[Opening Selected passage section]

About 6 months prior, in the dead of winter in Michigan, I’d had a young horse turned out at a facility he was at temporarily while being weaned. I’d paid for an XL stall with attached paddock with the specific explicit instructions that he NOT be turned out with the herd because he was an obnoxious yearling gelding who would only be there a month, not long enough to become part of the herd. He had horses on either side of his stall and run-in and a big paddock.
The barn owner decided to turn him out, and he got kicked in the back of the leg similar to the horse in this article. Luckily his hematoma was only about the size of half a cantaloupe. I’d never dealt with this, and when the vet said it had to be drained surgically, I followed his advice and had it done. The aftercare, opening the incision 2X a day so drainage would continue – oh, and this barn was an hour drive each way – was difficult in the frigid weather. The serum burned the hair off his leg below the incision. and working with even the hot water I had to bring from home and work was difficult in the cold. The young horse HATED me by about the 3rd day, despite loving me prior and despite the warm mashes and other treats he got while I worked with him.

[Closing Selected passage section]
[Opening Information shown section]

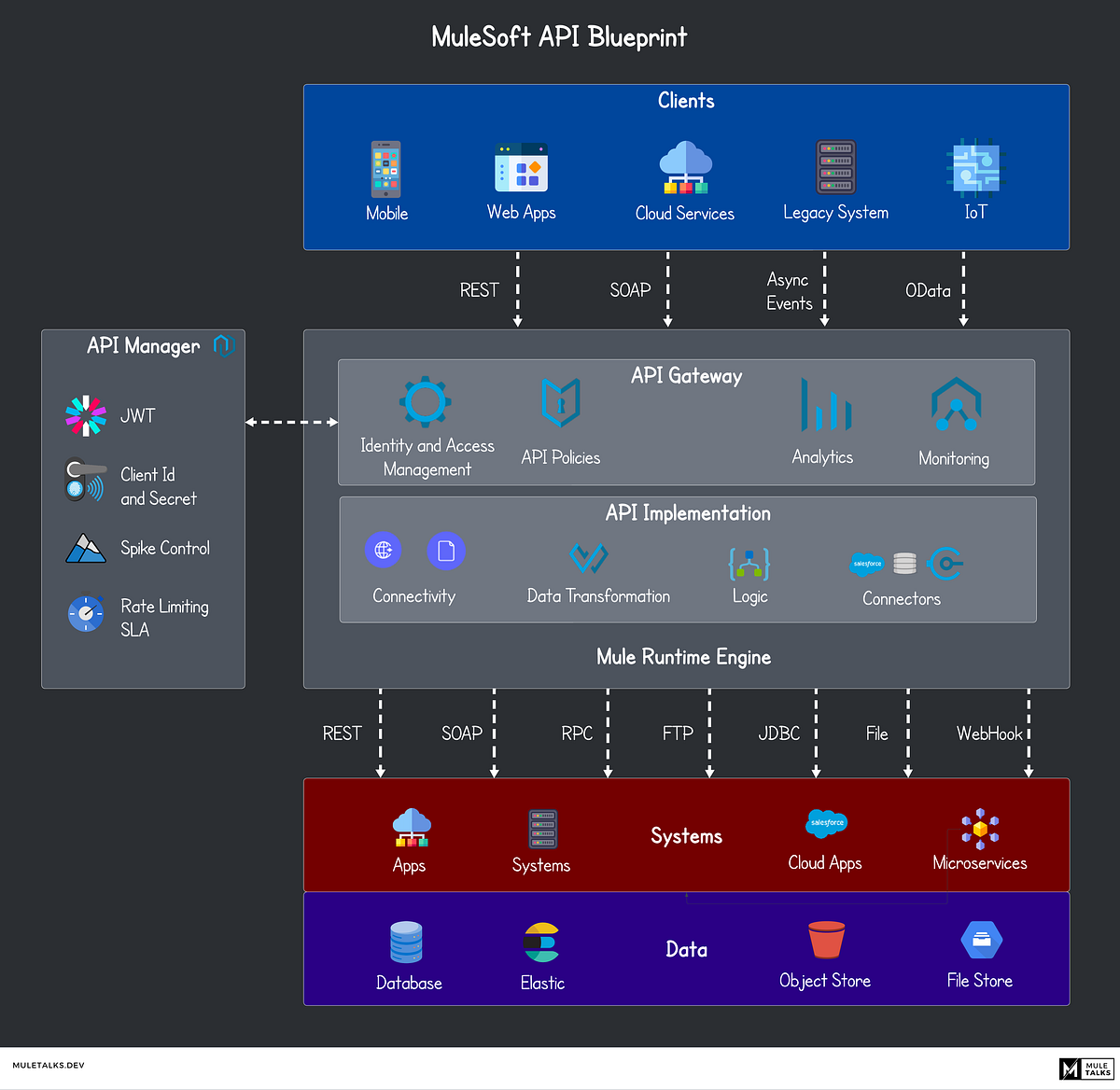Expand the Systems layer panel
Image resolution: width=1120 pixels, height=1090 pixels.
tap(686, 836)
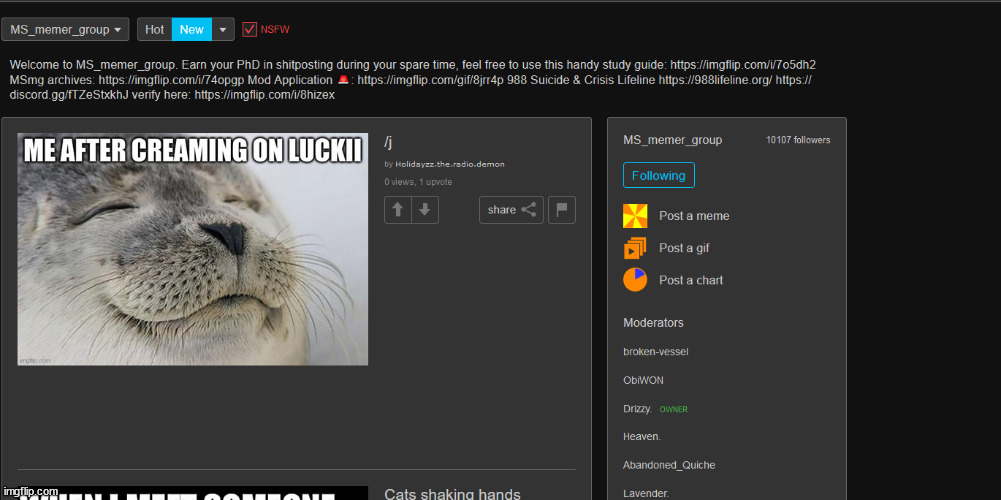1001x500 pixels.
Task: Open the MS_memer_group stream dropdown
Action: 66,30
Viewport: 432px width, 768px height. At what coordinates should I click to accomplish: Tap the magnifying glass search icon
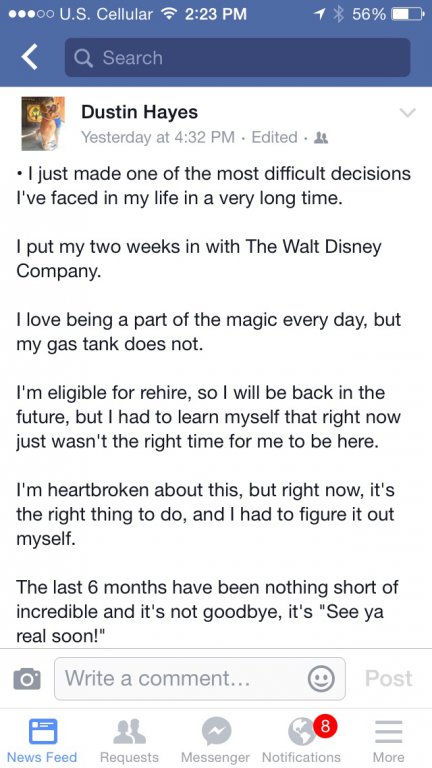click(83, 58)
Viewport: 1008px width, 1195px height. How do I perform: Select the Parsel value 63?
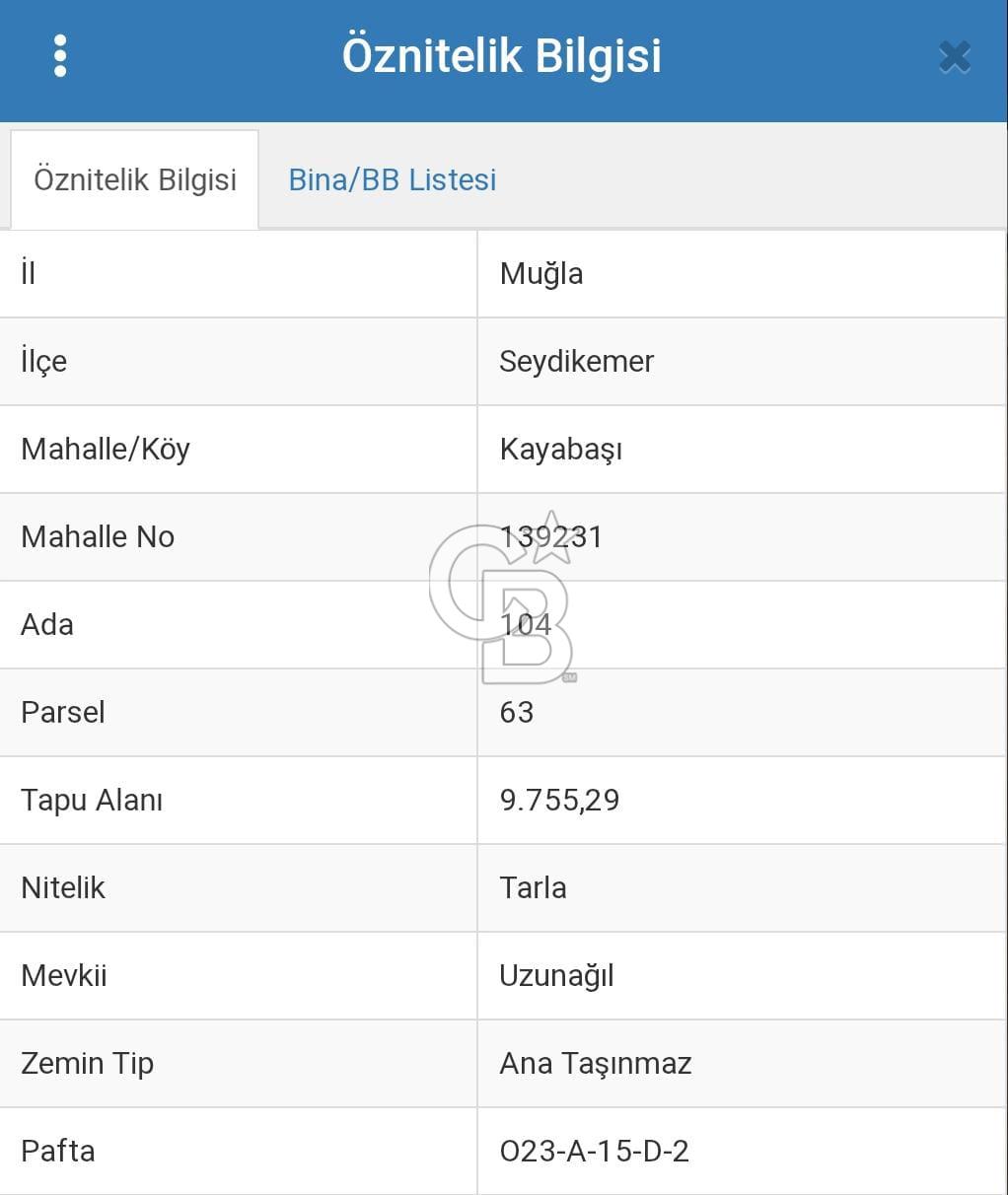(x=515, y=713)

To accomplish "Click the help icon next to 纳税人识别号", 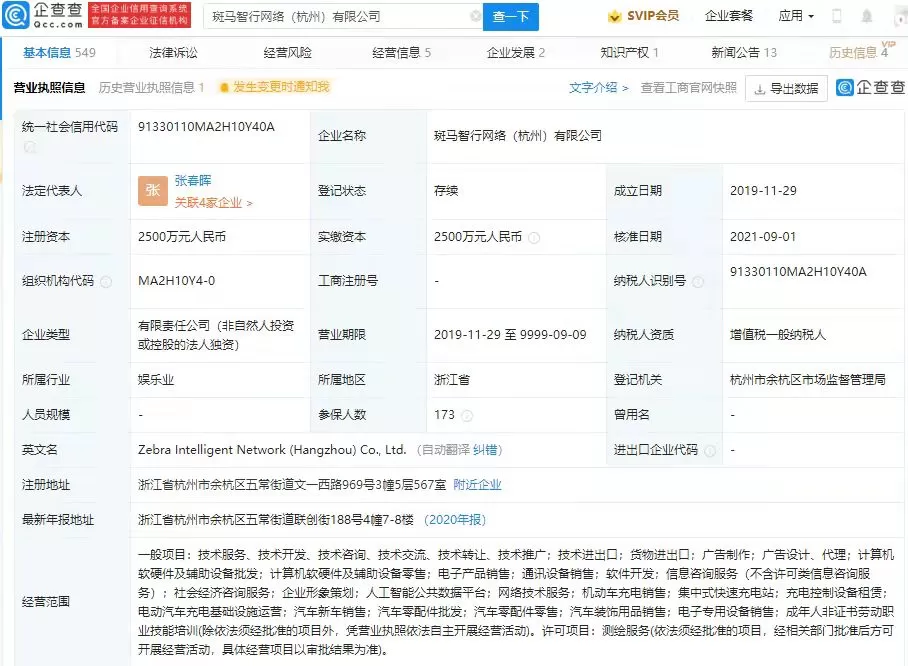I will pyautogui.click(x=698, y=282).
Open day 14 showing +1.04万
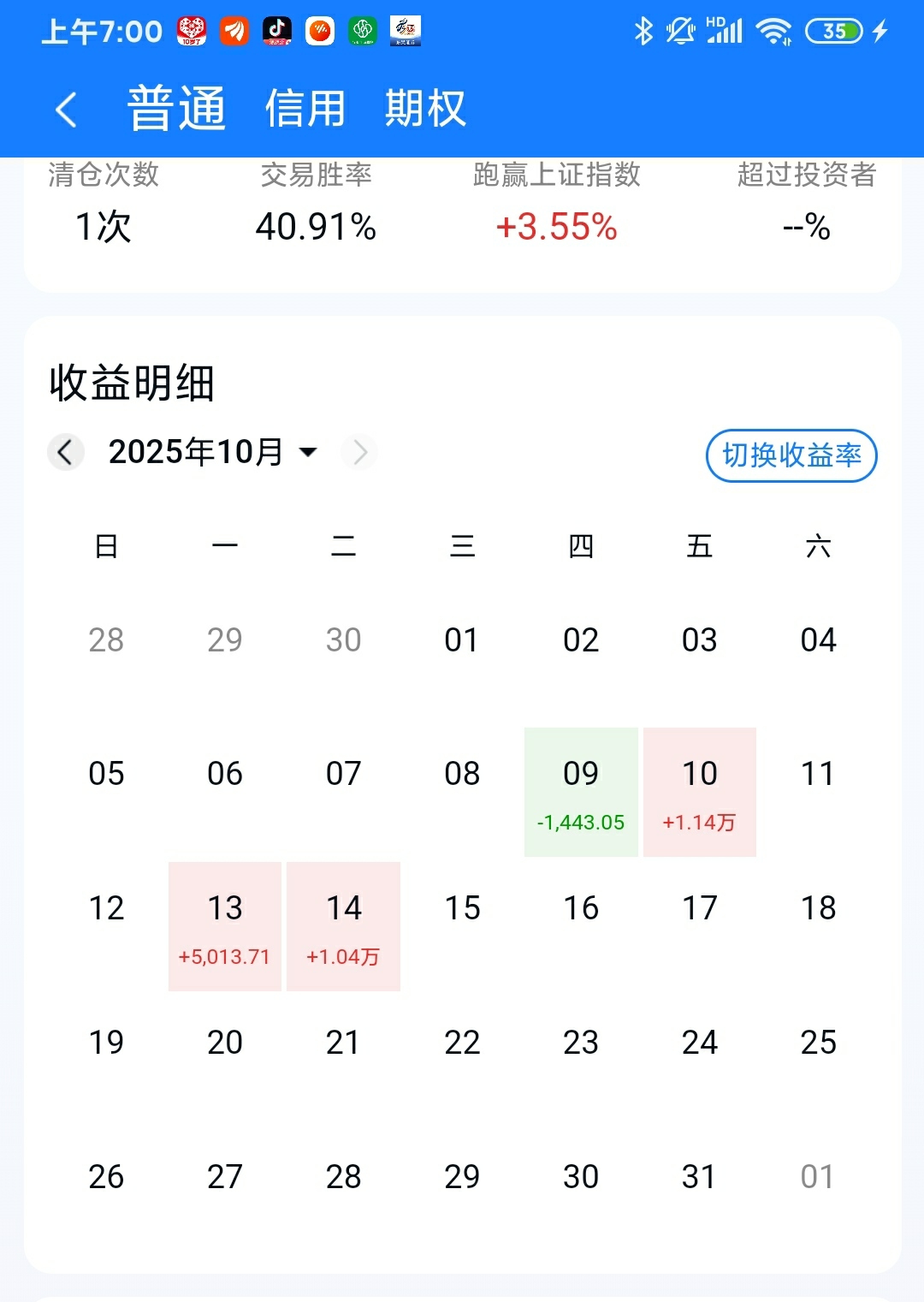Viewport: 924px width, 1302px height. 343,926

[Closing Information shown section]

Instructions:
1. List every duration, frequency, or day count in the hematoma account above, quoting each phrase.
2. Continue the hematoma account past its final sentence.

Answer section:
1.
- "About 6 months prior"
- "a month"
- "an hour drive each way"
- "2X a day"
- "about the 3rd day"

2.
So after that experience and before my BFFs horse being kicked, I’d had the opportunity to attend a 3-day homeopathic medicine course. This time I knew what to do. No incision. I used my references, looked up hematomas and determined the appropriate remedies to give the horse. On the second day of giving 4 tiny pillules dropped into the horse’s lower lip, the swelling went from 1/2 a large grapefruit size to the size of 1/2 an orange. by the 4th day it wasn’t much larger than a horsefly bite. No incision which might introduce infection. No serum burning off the hair below the incsion. No damage to the person’s relationship and trust.
Now of course, the hematomas I dealt with were not NEARLY as large or dramatic as the one Dr. Owens dealt with. And given that this was 20-some years ago I don’t remember the two remedies we used. But if it ever happened to me again, I’d sure be researching in my Materia Medica and consulting with a Dr of Homeopathy!